* [Challenges]
1. Can you retype everything in the QBasic compiler tutorial from "Writer: Gabriel Fernandez" down to "start the tutorial.", word for word?
2. Can you write the next part of the QBasic compiler tutorial, picking up right after its final line?

* [Passage provided]
________
Writer: Gabriel Fernandez
(Check out COMPILER.BAS which is a part of this tutorial -ed)
Hi, welcome to the first Part of the my compiler tutorial. I made this tutorial to help the 'QB Cult Magazine', which, I think is the best qbasic magazine.
Well, I think you know Gabasic, it is a basic compiler I made in qbasic, check http://gab_soft.tripod.com to download it, I hope this tut is going to leave you ready to create a compiler like(or maybe better) than Gabasic in QB.
I'm going to teach how to make a compiler that works in RealMode, because this is the mode that everyone knows how it works.
You must have assembler knowledge to read this tutorial.
Well, let's start the tutorial.
|First, make:||- A string using DIM SHARED called Text$|
- A variable using DIM SHARED called linen&
Here are the most important subs and functions (if you don't understend something, don't worry because all the subs will be explained later):
- A sub to show program errors|
'SUB ShowError (ErrorNumber)'
- A lot of subs for Keywords|
'SUB Keyword.NAME (Parameters)'
Example: SUB Keyword.CLS ()
________
* [Supplied information]
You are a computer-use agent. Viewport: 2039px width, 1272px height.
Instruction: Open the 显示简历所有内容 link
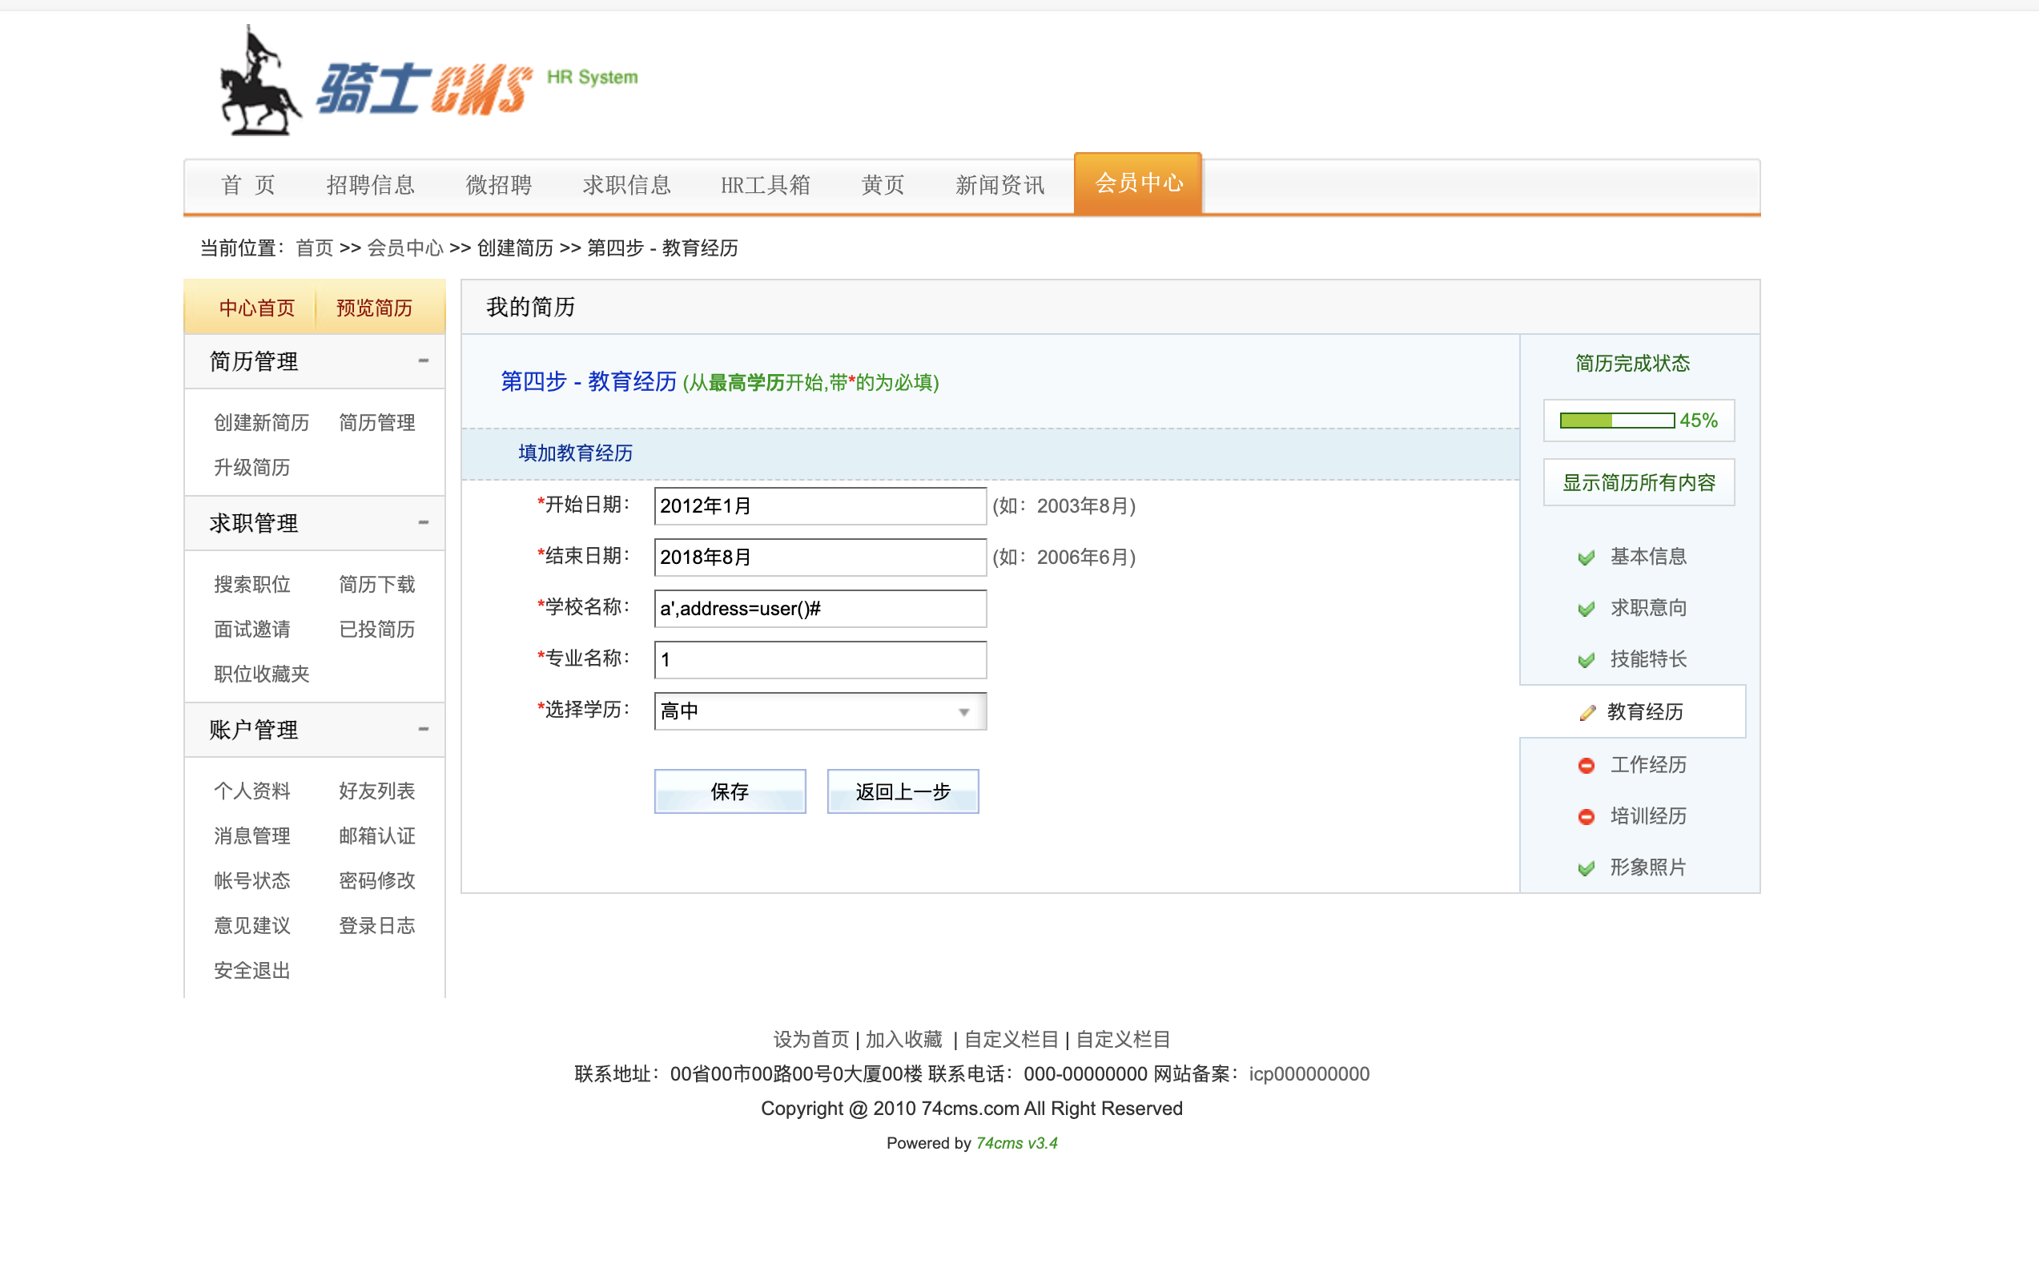pos(1638,483)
________
* [Written responses]
1.
Writer: Gabriel Fernandez
(Check out COMPILER.BAS which is a part of this tutorial -ed)
Hi, welcome to the first Part of the my compiler tutorial. I made this tutorial to help the 'QB Cult Magazine', which, I think is the best qbasic magazine.
Well, I think you know Gabasic, it is a basic compiler I made in qbasic, check http://gab_soft.tripod.com to download it, I hope this tut is going to leave you ready to create a compiler like(or maybe better) than Gabasic in QB.
I'm going to teach how to make a compiler that works in RealMode, because this is the mode that everyone knows how it works.
You must have assembler knowledge to read this tutorial.
Well, let's start the tutorial.

2.
- Functions to return words, and full sentences|
'FUNCTION GetWord$ ()'
'FUNCTION GetFullWord$ ()'
- The math Parser(more info later)|
'SUB Parser.Math (Mode)'
- The string Parser|
'SUB Parser.String ()' *
- A function that will check if a text must be parse using the
math parser or the string parser. This is needed for IF, LOOP|
'FUNCTION Gettexttype ()' *
The main program should look like this:
DIM SHARED text$ DIM SHARED linen& OPEN Inputfile$ FOR INPUT AS #1 OPEN Outasm$ FOR OUTPUT AS #2 DO WHILE NOT EOF(1) Line input #1, text$ linen& = linen& + 1 ; Here we will check keywords, subs, etc. LOOP CLOSE
The main program is very simple, it just read each line of the InputFile$ and it adds one to linen&(which has the number of the current line read), until we reach the end of the file. Of course we are going to add a lot of stuff to this program.
Now, I will explain what a 'Parser' is.
Parser: A parser analize and generates assembler (not necesary assembler) code for math or string operations. A Parser is the 50% of the compiler.
A math parser will read and generate code of a text that only has math operations on it, like "1 + 2 / 3 + 4".
The math Parser that we will create will parse text and leave the result in AX, so, if i use the math parser with the following text:
"5 + 4 * 2 / 6"
it will leave the result('3') in AX.
Our parser will support two modes of work, the 16 bit mode(integer mode) and the 32 bit mode(long mode), when our parser works in integer mode, the asm code will use 16 bit registers(AX, BX,...), when it works in long mode, it will use 32 bit registers(EAX, EBX,...)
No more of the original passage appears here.